3. Unrealistic Promises
Lü Yi, an agile trainer and department manager of a large development group in Nokia Siemens Networks in Hangzhou, considers "commitment games" and unrealistic promises to be a leading organizational obstacle. Unrealistic expectations lead to shortcuts, continuous fire fighting, and legacy code. We cover this topic in more detail in the "Legacy Code" chapter of the companion book, Practices for Scaling Lean & Agile Development.
2. Assuming Agile Is All About Developers
Diana Larsen, expert facilitator and, together with Esther Derby, author of Agile Retrospectives cited this impediment, "Assuming it's all about developers." Too often, organizations mistakenly assume that agile and lean involves only developers. They don't understand that a successful move to agile requires a shift in thinking and behavior at multiple levels of the organization.
1. Silver bullet thinking and superficial adoption
Almost everybody we interviewed cited some version of silver bullet thinking and superficial adoption as an impediment. Dave Thomas, founder of OTI, large-scale lean product development consultant, and managing director of ObjectMentor, spoke eloquently about this problem. He said that many companies make the mistake of equating agility with productivity, rather than with adaptability. This, coupled with a lack of educated executives, leads to the mistaken notion that agility is some kind of silver bullet. This, in turn, fosters the belief that meaningful problems can be solved by saying "we do agile" and going through the motions of doing so, with no deep understanding or change by the leadership team. Ironically, because this behavior leads to no real change and no real result, these same organizations eventually abandon lean/agile principles because they "don't work."
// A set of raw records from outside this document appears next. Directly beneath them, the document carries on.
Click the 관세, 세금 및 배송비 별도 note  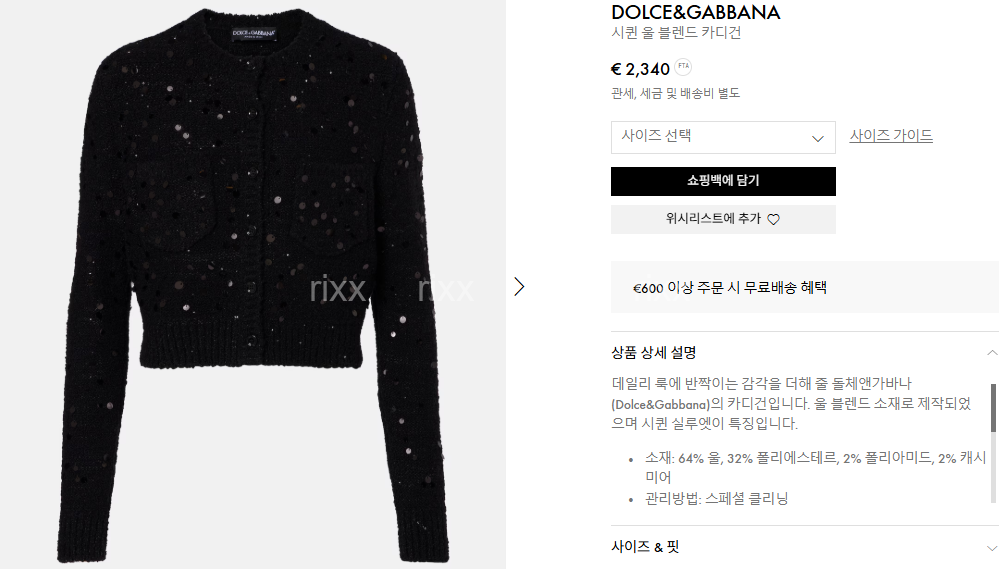pyautogui.click(x=675, y=93)
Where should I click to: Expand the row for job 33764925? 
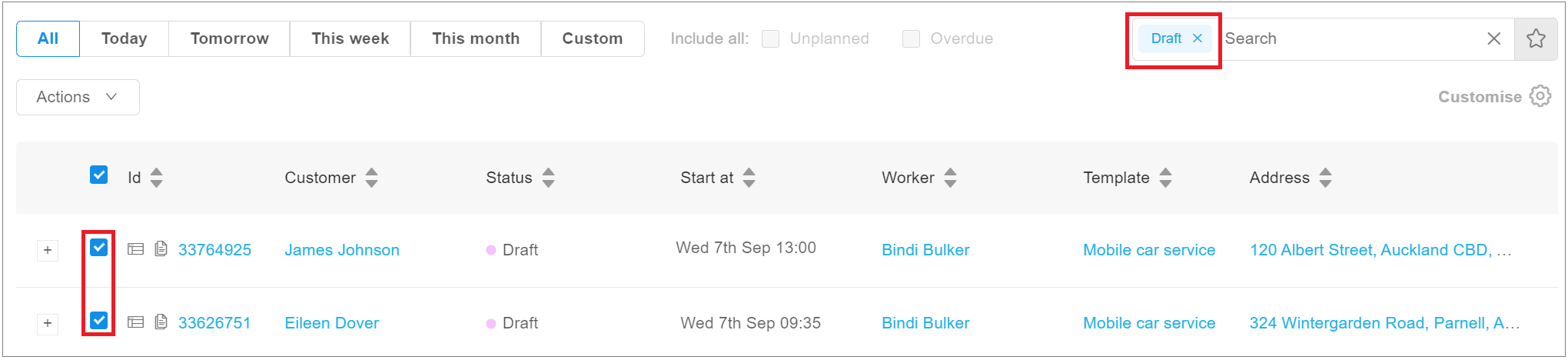coord(48,250)
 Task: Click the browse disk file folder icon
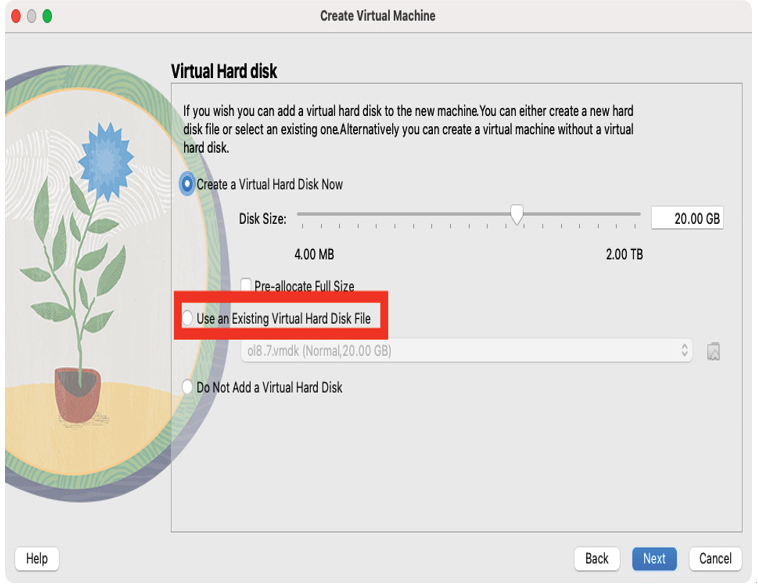coord(714,351)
A related impediment is the wishful thinking that significant improvement in large product groups can and will happen fast, within only a few years. In reality, significant improvement in large organizations can take five or ten years—if there is sustained executive support.
Our Two Cents Worth
After publishing this top ten list, we decided to add our own personal favorite organizational impediments to the list. The first impediment we have uncovered is a culture of individual workers rather than real teams and teamwork. Too many groups of individuals disguised as teams are ostensibly adopting Scrum, yet they still have the mindset of "Jill does Jill's tasks, Raj does Raj's tasks and so forth." These organization have yet to move as a whole team together, pairing and multi-learning within the group.
The second impediment we see is the gap between people in management roles and those doing the hands-on work. Frequently, changes made at the management level have no impact (or at least, no positive impact) whatsoever on the actual work. Similarly, decisions by hands-on developers are often not aligned with the direction of the organization. This gap is caused by managers who do not go and see the real place of work—sometimes because they have lost the skill to do so—and by developers who do not think outside their normal job responsibilities—they are "retired on the job." The gap leads to shallow agile and lean adoptions that happen either only on the management level—without any change in technical practices—or only on the development level—without any change in the organization. The lean practices of go and see and managers-as-teachers help to reduce this gap.
The replies from the agile development experts validated our own experience and acknowledged that we were covering the right topics. The remainder of the "Organization" chapter in the book explores these organizational obstacles and what you can do about them.